### INSTRUCTIONS TO FOLLOW
Check every line of the data below for "pixels". Copy each one that has it.

### AVAILABLE RECORDS
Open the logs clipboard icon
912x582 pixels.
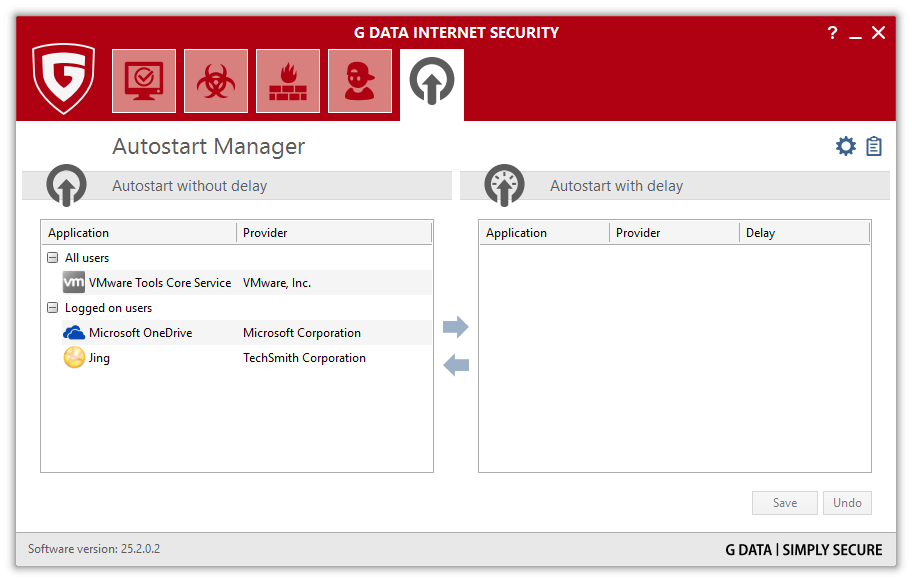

---

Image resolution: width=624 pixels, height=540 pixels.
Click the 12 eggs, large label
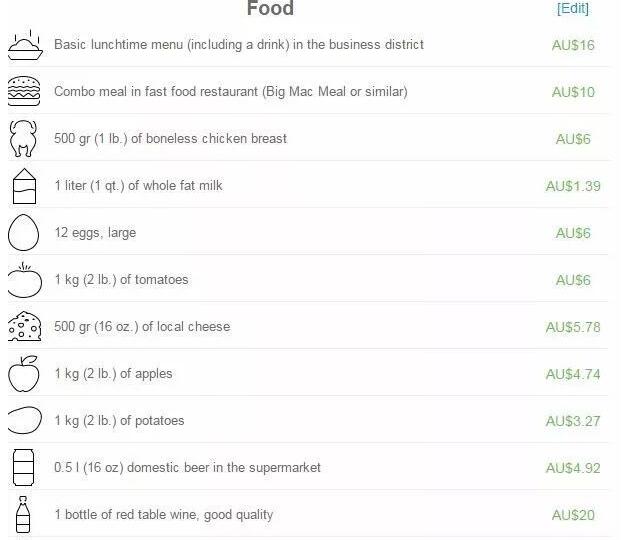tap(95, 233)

### EXPECTED OUTPUT
912x582 pixels.
Image resolution: width=624 pixels, height=540 pixels.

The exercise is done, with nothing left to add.